··· Raw records ···

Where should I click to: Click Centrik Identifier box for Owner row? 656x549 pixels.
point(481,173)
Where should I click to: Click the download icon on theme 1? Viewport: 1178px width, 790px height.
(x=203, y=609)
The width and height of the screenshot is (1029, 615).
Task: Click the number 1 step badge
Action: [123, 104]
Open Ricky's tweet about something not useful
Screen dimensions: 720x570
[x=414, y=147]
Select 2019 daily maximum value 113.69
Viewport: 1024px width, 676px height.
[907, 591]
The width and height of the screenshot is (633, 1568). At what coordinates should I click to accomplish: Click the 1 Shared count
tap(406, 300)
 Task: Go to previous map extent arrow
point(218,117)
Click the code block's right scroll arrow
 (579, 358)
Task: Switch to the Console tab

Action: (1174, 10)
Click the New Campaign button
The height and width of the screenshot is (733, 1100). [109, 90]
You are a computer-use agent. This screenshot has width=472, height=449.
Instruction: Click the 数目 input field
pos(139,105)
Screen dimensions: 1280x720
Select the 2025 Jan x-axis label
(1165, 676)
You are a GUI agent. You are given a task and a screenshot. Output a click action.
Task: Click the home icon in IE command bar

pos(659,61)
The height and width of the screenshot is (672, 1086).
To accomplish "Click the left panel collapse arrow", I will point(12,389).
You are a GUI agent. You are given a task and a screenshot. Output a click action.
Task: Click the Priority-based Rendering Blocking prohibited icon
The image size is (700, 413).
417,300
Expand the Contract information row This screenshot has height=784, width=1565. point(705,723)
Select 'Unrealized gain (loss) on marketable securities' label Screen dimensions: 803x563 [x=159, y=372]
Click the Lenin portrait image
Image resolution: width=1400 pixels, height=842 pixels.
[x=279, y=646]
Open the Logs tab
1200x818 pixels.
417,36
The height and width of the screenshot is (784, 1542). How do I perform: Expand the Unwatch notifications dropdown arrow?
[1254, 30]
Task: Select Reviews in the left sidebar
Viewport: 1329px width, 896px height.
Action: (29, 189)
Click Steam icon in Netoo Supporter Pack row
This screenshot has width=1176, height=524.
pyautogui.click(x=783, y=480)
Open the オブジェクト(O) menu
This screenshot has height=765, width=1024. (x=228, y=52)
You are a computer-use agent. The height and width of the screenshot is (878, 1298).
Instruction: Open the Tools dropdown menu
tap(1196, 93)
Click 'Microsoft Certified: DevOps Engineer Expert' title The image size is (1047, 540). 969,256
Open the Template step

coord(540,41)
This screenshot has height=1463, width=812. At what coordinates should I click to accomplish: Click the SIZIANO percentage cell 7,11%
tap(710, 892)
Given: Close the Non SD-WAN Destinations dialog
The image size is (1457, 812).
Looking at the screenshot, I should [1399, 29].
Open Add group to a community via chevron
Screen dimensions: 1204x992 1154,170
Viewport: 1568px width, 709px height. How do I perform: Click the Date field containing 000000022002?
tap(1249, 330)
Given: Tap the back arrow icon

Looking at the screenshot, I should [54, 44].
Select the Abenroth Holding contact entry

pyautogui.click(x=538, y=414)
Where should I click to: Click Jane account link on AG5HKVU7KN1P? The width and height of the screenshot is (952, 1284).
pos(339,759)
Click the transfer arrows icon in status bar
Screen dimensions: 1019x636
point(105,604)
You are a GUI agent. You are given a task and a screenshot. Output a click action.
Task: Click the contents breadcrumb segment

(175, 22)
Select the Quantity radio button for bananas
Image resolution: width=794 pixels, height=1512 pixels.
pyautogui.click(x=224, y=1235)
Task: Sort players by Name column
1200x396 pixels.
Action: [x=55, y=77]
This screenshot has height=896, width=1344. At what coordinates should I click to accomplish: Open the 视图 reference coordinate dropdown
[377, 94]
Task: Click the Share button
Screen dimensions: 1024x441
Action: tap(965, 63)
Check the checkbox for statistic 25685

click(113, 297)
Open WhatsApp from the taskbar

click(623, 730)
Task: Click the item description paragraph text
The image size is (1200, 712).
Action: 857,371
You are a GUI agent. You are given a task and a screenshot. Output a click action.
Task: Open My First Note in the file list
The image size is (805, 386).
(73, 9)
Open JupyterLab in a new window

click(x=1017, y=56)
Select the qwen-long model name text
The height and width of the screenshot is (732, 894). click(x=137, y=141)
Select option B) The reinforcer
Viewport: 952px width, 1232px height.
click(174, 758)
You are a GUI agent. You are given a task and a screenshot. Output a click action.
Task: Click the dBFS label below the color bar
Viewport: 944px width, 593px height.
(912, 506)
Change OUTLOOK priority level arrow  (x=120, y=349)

···

Exercise objective
Turn every line of the rows above into a Markdown table with two columns, No. and Line. Leave out the blank lines.

Written answer
| No. | Line |
|---|---|
| 1 | Where should I click to: Click Centrik Identifier box for Owner row? 656x549 pixels. |
| 2 | point(481,173) |
| 3 | Where should I click to: Click the download icon on theme 1? Viewport: 1178px width, 790px height. |
| 4 | (x=203, y=609) |
| 5 | The width and height of the screenshot is (1029, 615). |
| 6 | Task: Click the number 1 step badge |
| 7 | Action: [123, 104] |
| 8 | Open Ricky's tweet about something not useful |
| 9 | Screen dimensions: 720x570 |
| 10 | [x=414, y=147] |
| 11 | Select 2019 daily maximum value 113.69 |
| 12 | Viewport: 1024px width, 676px height. |
| 13 | [907, 591] |
| 14 | The width and height of the screenshot is (633, 1568). At what coordinates should I click to accomplish: Click the 1 Shared count |
| 15 | tap(406, 300) |
| 16 |  Task: Go to previous map extent arrow |
| 17 | point(218,117) |
| 18 | Click the code block's right scroll arrow |
| 19 |  (579, 358) |
| 20 | Task: Switch to the Console tab |
| 21 | Action: (1174, 10) |
| 22 | Click the New Campaign button |
| 23 | The height and width of the screenshot is (733, 1100). [109, 90] |
| 24 | You are a computer-use agent. This screenshot has width=472, height=449. |
| 25 | Instruction: Click the 数目 input field |
| 26 | pos(139,105) |
| 27 | Screen dimensions: 1280x720 |
| 28 | Select the 2025 Jan x-axis label |
| 29 | (1165, 676) |
| 30 | You are a GUI agent. You are given a task and a screenshot. Output a click action. |
| 31 | Task: Click the home icon in IE command bar |
| 32 | pos(659,61) |
| 33 | The height and width of the screenshot is (672, 1086). |
| 34 | To accomplish "Click the left panel collapse arrow", I will point(12,389). |
| 35 | You are a GUI agent. You are given a task and a screenshot. Output a click action. |
| 36 | Task: Click the Priority-based Rendering Blocking prohibited icon |
| 37 | The image size is (700, 413). |
| 38 | 417,300 |
| 39 | Expand the Contract information row This screenshot has height=784, width=1565. point(705,723) |
| 40 | Select 'Unrealized gain (loss) on marketable securities' label Screen dimensions: 803x563 [x=159, y=372] |
| 41 | Click the Lenin portrait image |
| 42 | Image resolution: width=1400 pixels, height=842 pixels. |
| 43 | [x=279, y=646] |
| 44 | Open the Logs tab |
| 45 | 1200x818 pixels. |
| 46 | 417,36 |
| 47 | The height and width of the screenshot is (784, 1542). How do I perform: Expand the Unwatch notifications dropdown arrow? |
| 48 | [1254, 30] |
| 49 | Task: Select Reviews in the left sidebar |
| 50 | Viewport: 1329px width, 896px height. |
| 51 | Action: (29, 189) |
| 52 | Click Steam icon in Netoo Supporter Pack row |
| 53 | This screenshot has width=1176, height=524. |
| 54 | pyautogui.click(x=783, y=480) |
| 55 | Open the オブジェクト(O) menu |
| 56 | This screenshot has height=765, width=1024. (x=228, y=52) |
| 57 | You are a computer-use agent. The height and width of the screenshot is (878, 1298). |
| 58 | Instruction: Open the Tools dropdown menu |
| 59 | tap(1196, 93) |
| 60 | Click 'Microsoft Certified: DevOps Engineer Expert' title The image size is (1047, 540). 969,256 |
| 61 | Open the Template step |
| 62 | coord(540,41) |
| 63 | This screenshot has height=1463, width=812. At what coordinates should I click to accomplish: Click the SIZIANO percentage cell 7,11% |
| 64 | tap(710, 892) |
| 65 | Given: Close the Non SD-WAN Destinations dialog |
| 66 | The image size is (1457, 812). |
| 67 | Looking at the screenshot, I should [1399, 29]. |
| 68 | Open Add group to a community via chevron |
| 69 | Screen dimensions: 1204x992 1154,170 |
| 70 | Viewport: 1568px width, 709px height. How do I perform: Click the Date field containing 000000022002? |
| 71 | tap(1249, 330) |
| 72 | Given: Tap the back arrow icon |
| 73 | Looking at the screenshot, I should [54, 44]. |
| 74 | Select the Abenroth Holding contact entry |
| 75 | pyautogui.click(x=538, y=414) |
| 76 | Where should I click to: Click Jane account link on AG5HKVU7KN1P? The width and height of the screenshot is (952, 1284). |
| 77 | pos(339,759) |
| 78 | Click the transfer arrows icon in status bar |
| 79 | Screen dimensions: 1019x636 |
| 80 | point(105,604) |
| 81 | You are a GUI agent. You are given a task and a screenshot. Output a click action. |
| 82 | Task: Click the contents breadcrumb segment |
| 83 | (175, 22) |
| 84 | Select the Quantity radio button for bananas |
| 85 | Image resolution: width=794 pixels, height=1512 pixels. |
| 86 | pyautogui.click(x=224, y=1235) |
| 87 | Task: Sort players by Name column |
| 88 | 1200x396 pixels. |
| 89 | Action: [x=55, y=77] |
| 90 | This screenshot has height=896, width=1344. At what coordinates should I click to accomplish: Open the 视图 reference coordinate dropdown |
| 91 | [377, 94] |
| 92 | Task: Click the Share button |
| 93 | Screen dimensions: 1024x441 |
| 94 | Action: tap(965, 63) |
| 95 | Check the checkbox for statistic 25685 |
| 96 | click(113, 297) |
| 97 | Open WhatsApp from the taskbar |
| 98 | click(623, 730) |
| 99 | Task: Click the item description paragraph text |
| 100 | The image size is (1200, 712). |
| 101 | Action: 857,371 |
| 102 | You are a GUI agent. You are given a task and a screenshot. Output a click action. |
| 103 | Task: Open My First Note in the file list |
| 104 | The image size is (805, 386). |
| 105 | (73, 9) |
| 106 | Open JupyterLab in a new window |
| 107 | click(x=1017, y=56) |
| 108 | Select the qwen-long model name text |
| 109 | The height and width of the screenshot is (732, 894). click(x=137, y=141) |
| 110 | Select option B) The reinforcer |
| 111 | Viewport: 952px width, 1232px height. |
| 112 | click(174, 758) |
| 113 | You are a GUI agent. You are given a task and a screenshot. Output a click action. |
| 114 | Task: Click the dBFS label below the color bar |
| 115 | Viewport: 944px width, 593px height. |
| 116 | (912, 506) |
| 117 | Change OUTLOOK priority level arrow  (x=120, y=349) |